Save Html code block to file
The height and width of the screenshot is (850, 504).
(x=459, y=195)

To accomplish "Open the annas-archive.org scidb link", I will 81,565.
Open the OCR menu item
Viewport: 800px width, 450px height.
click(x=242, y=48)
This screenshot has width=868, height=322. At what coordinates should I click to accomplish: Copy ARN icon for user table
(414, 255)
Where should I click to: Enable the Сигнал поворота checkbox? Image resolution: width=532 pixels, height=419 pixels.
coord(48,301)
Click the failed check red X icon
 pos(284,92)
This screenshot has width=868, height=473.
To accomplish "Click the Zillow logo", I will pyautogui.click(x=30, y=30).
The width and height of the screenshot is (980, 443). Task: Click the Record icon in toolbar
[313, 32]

==

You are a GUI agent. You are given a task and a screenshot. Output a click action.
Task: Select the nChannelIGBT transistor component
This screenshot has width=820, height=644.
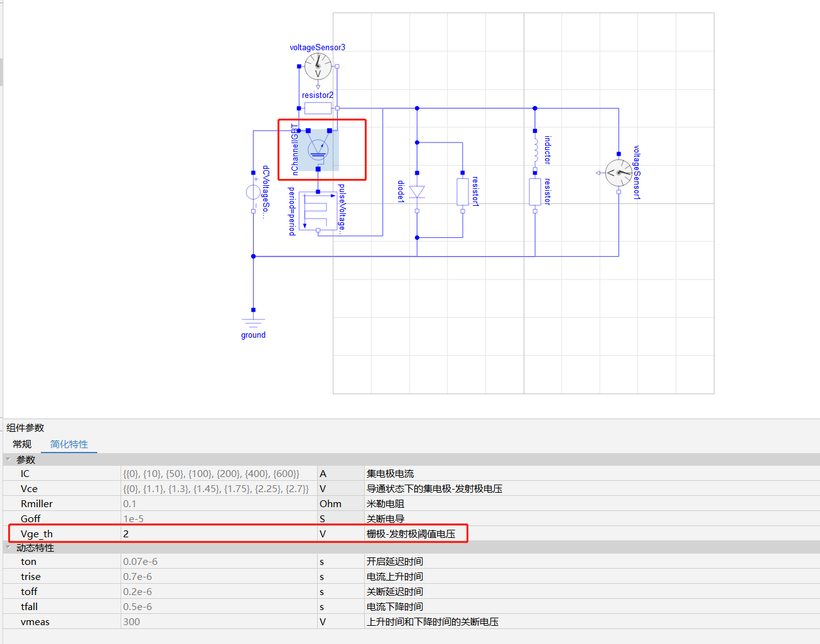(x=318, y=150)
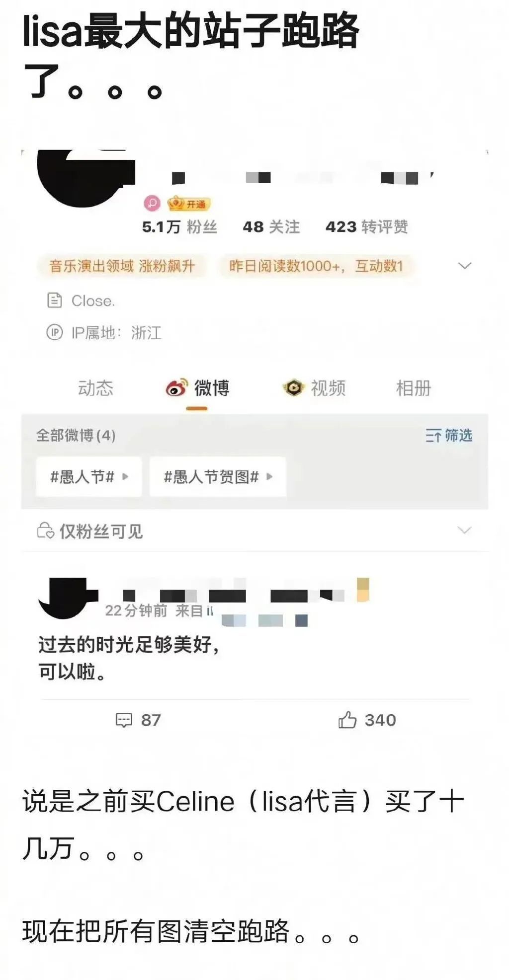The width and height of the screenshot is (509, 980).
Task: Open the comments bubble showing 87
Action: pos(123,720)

* * *

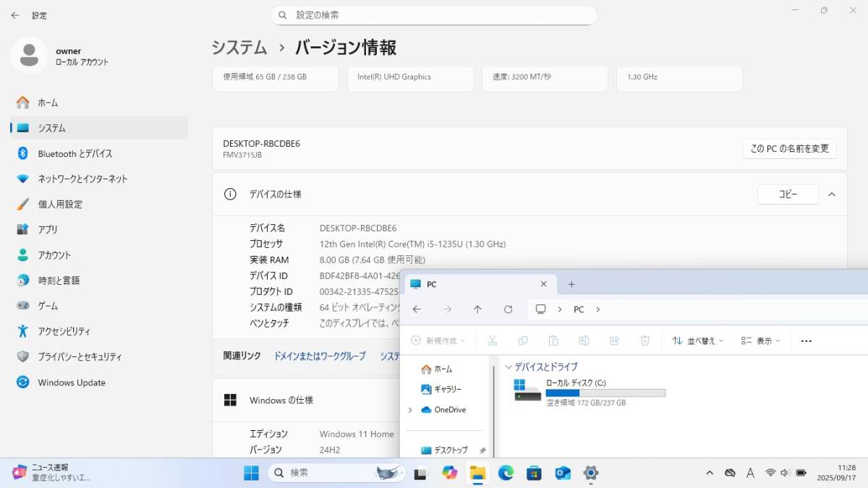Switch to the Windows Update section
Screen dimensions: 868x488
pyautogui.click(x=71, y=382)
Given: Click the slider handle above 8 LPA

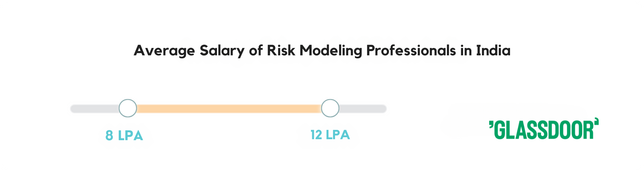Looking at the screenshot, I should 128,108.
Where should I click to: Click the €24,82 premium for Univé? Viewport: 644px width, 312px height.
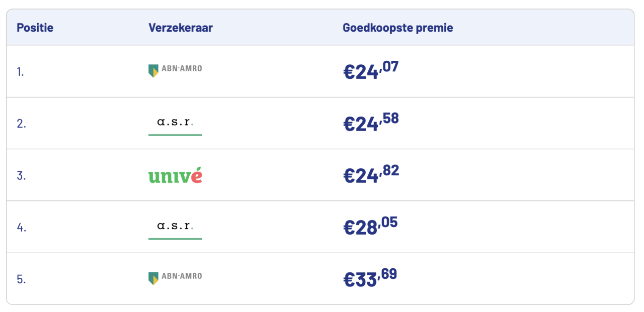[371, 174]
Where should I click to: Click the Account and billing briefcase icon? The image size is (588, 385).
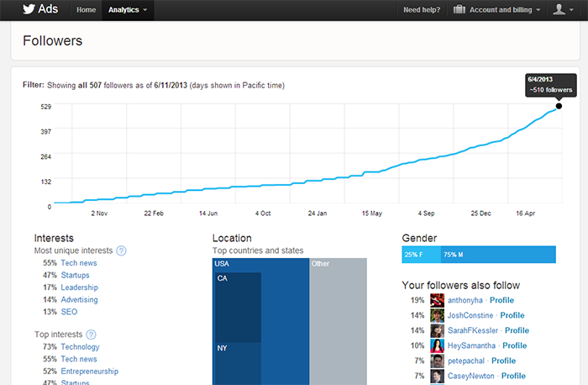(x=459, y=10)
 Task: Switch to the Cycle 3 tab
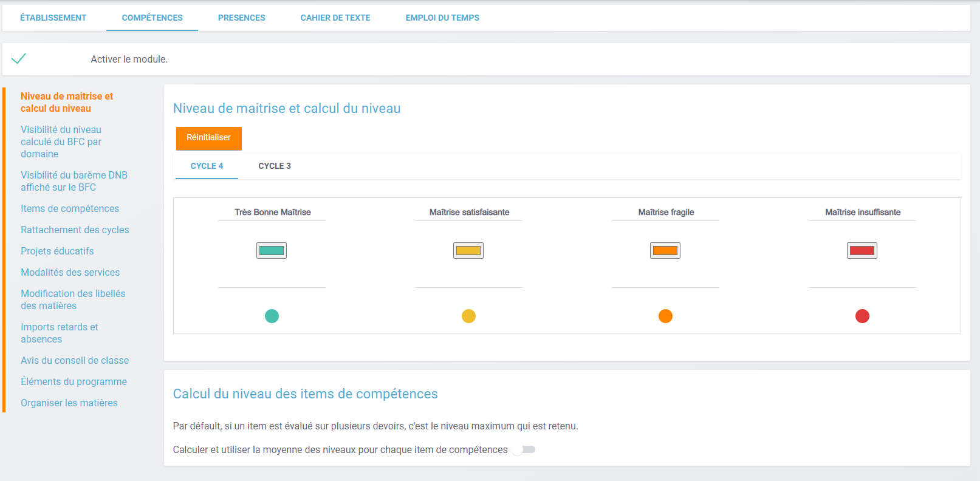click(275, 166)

▶ _What is required_: Restate word for word the entries above, starting at the line with "Save Html code block to file" and ending at the line with "This screenshot has width=868, height=473.", inclusive, and no others.

▶ _Reply_:
Save Html code block to file
The height and width of the screenshot is (850, 504).
(x=459, y=195)

To accomplish "Open the annas-archive.org scidb link", I will 81,565.
Open the OCR menu item
Viewport: 800px width, 450px height.
click(x=242, y=48)
This screenshot has width=868, height=322. At what coordinates should I click to accomplish: Copy ARN icon for user table
(414, 255)
Where should I click to: Enable the Сигнал поворота checkbox? Image resolution: width=532 pixels, height=419 pixels.
coord(48,301)
Click the failed check red X icon
 pos(284,92)
This screenshot has width=868, height=473.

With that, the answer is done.